/---

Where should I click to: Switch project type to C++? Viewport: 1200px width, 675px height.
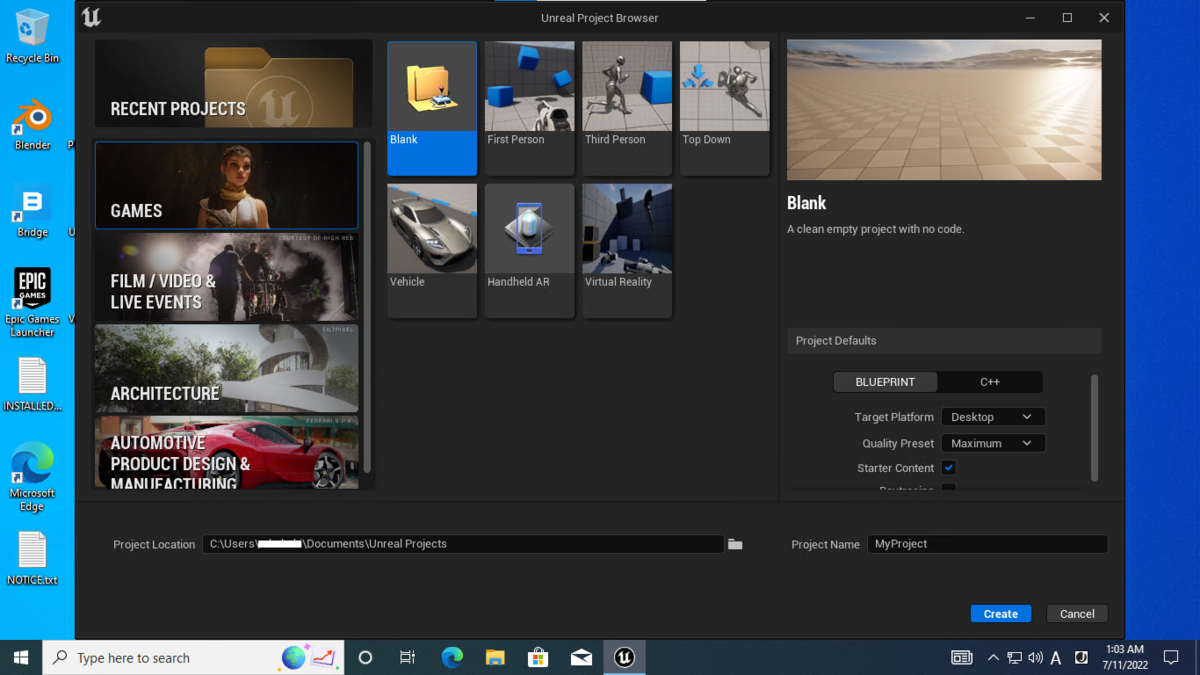point(990,381)
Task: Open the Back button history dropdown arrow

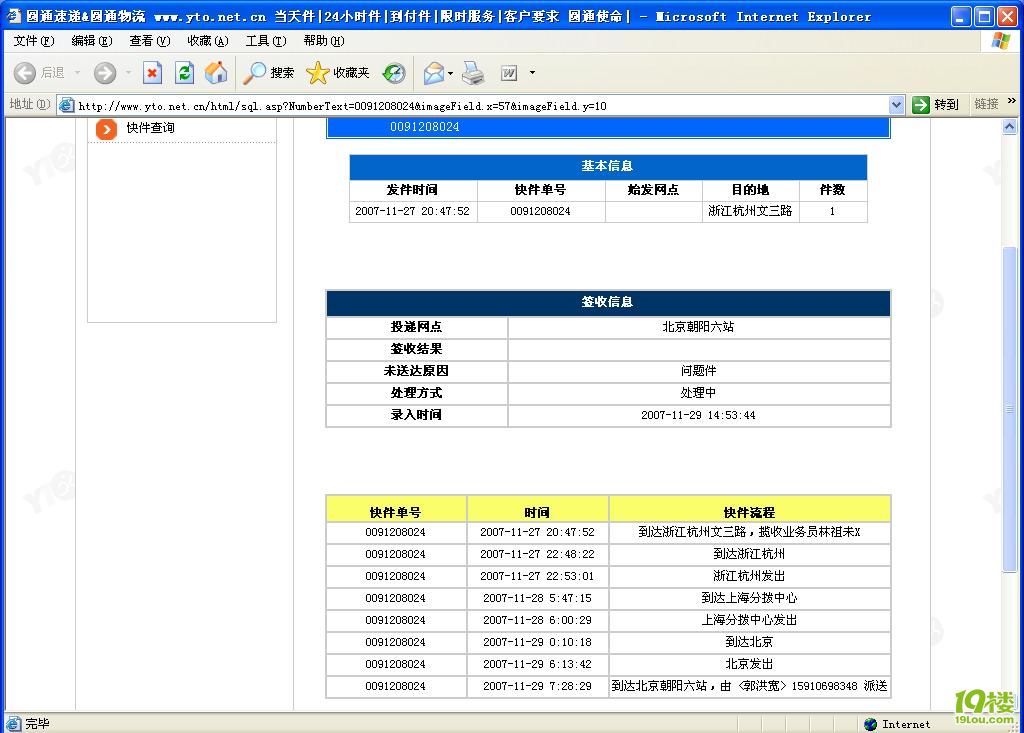Action: tap(77, 73)
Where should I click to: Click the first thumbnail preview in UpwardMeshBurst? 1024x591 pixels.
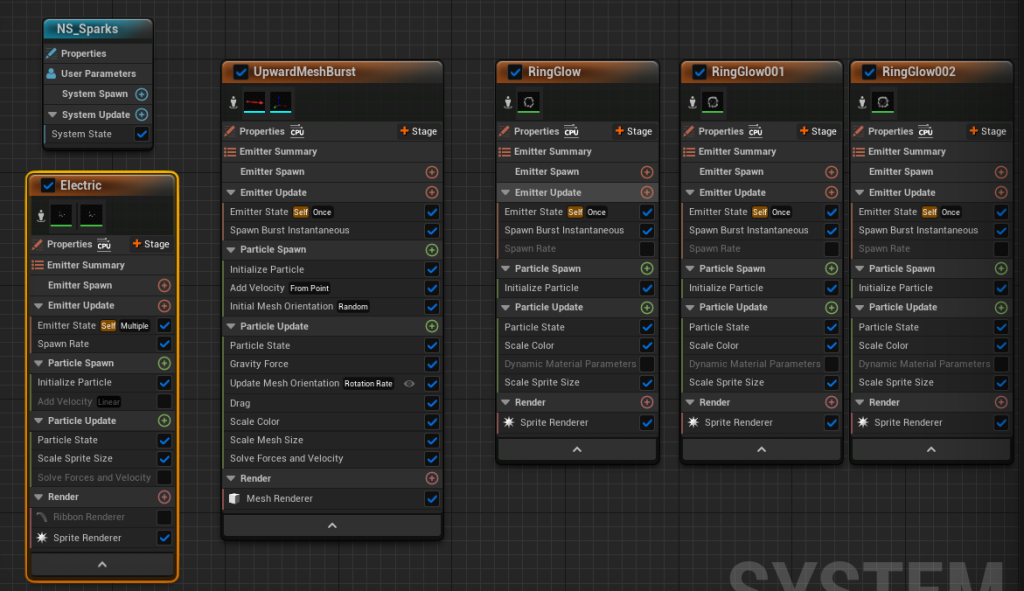click(256, 102)
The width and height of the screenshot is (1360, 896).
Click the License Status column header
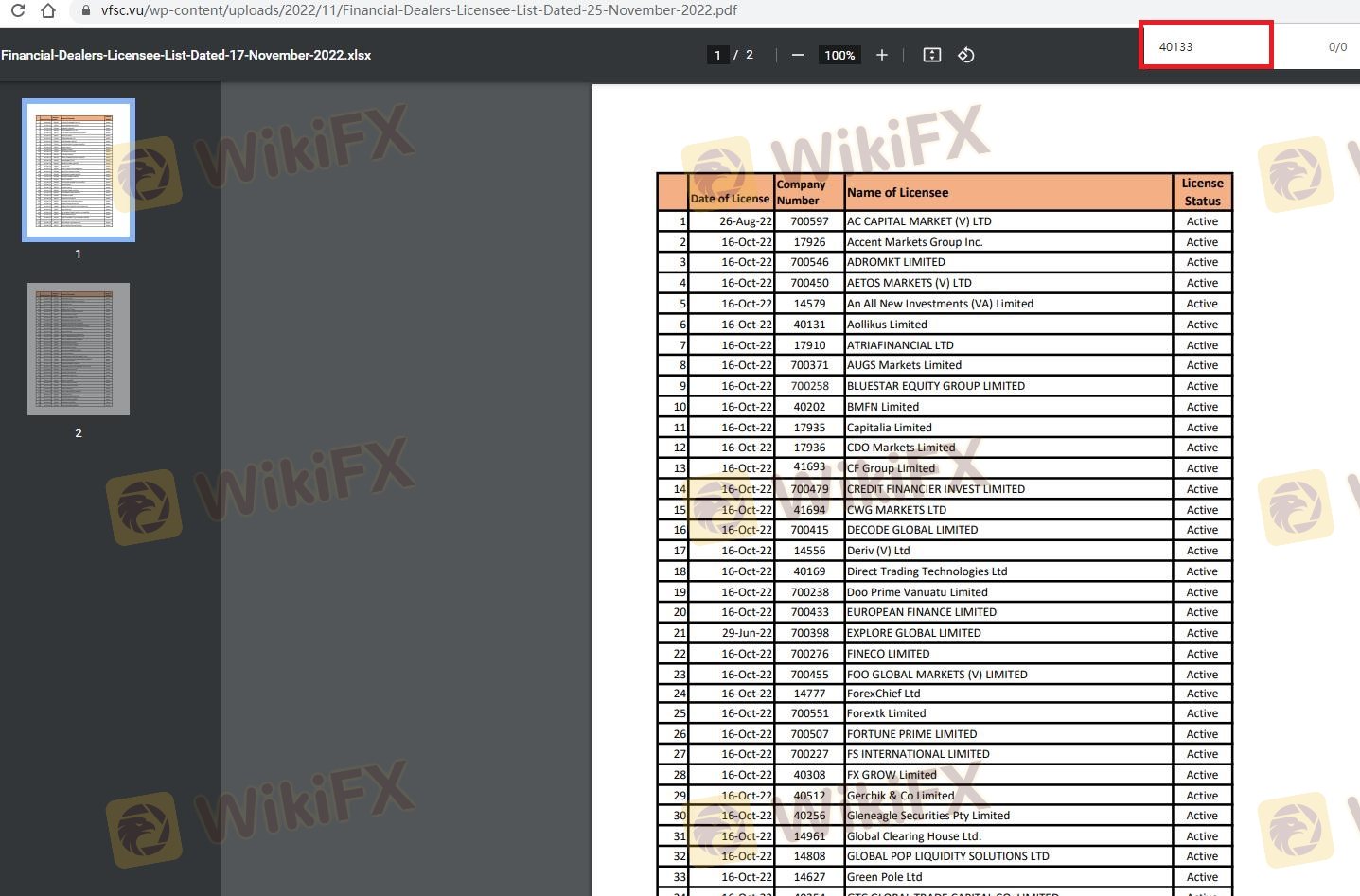click(1202, 192)
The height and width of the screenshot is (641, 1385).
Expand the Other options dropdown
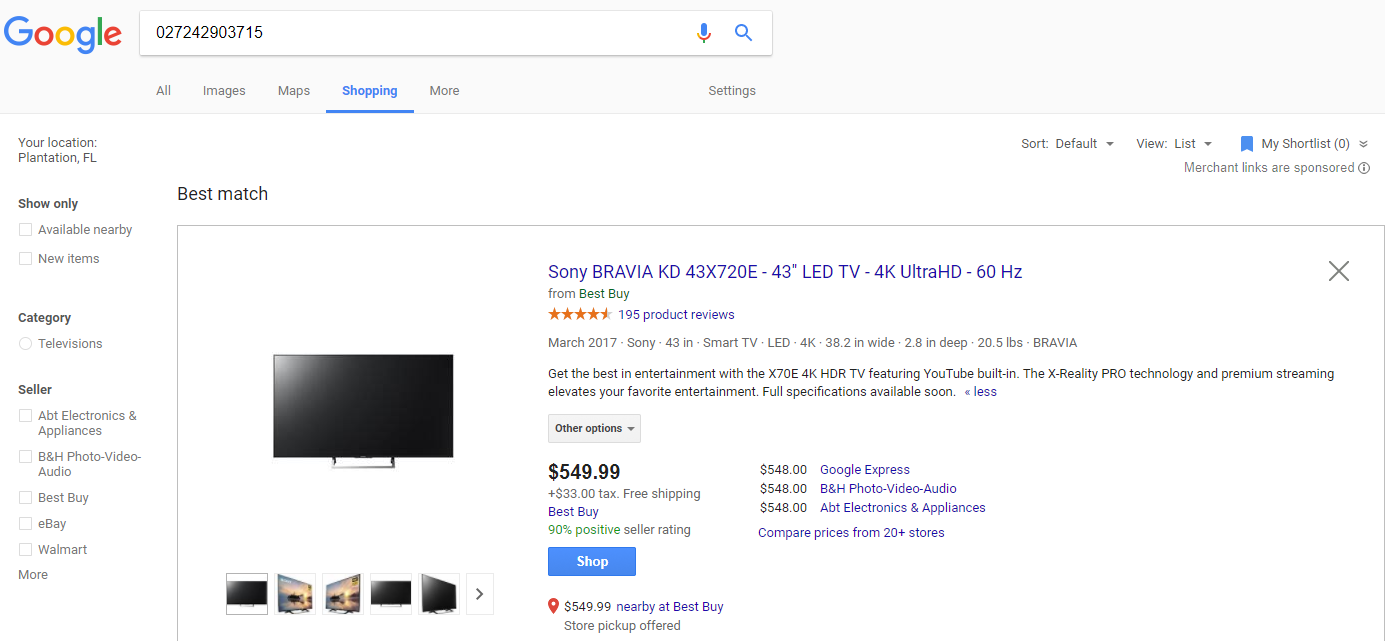594,428
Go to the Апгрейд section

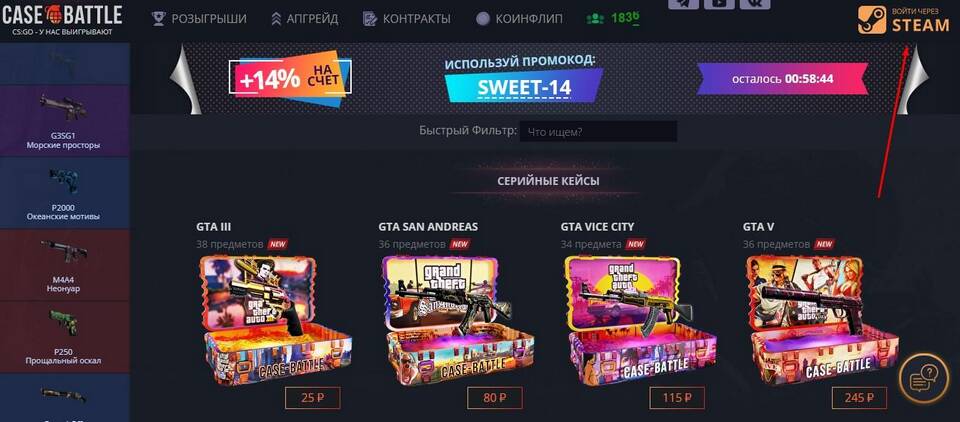point(304,18)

\---

— What is expected —
Please render every line of the entries, from the first one through the line containing "click(256, 102)" inclusive, as a numbered list, omitting blank lines and leaving the pictures out.

— Complete answer —
1. Where should I click to: Switch project type to C++? Viewport: 1200px width, 675px height.
2. point(990,381)
3. Task: Open the Back button history dropdown arrow
4. Action: tap(77, 73)
5. Where should I click to: Click the first thumbnail preview in UpwardMeshBurst? 1024x591 pixels.
6. click(256, 102)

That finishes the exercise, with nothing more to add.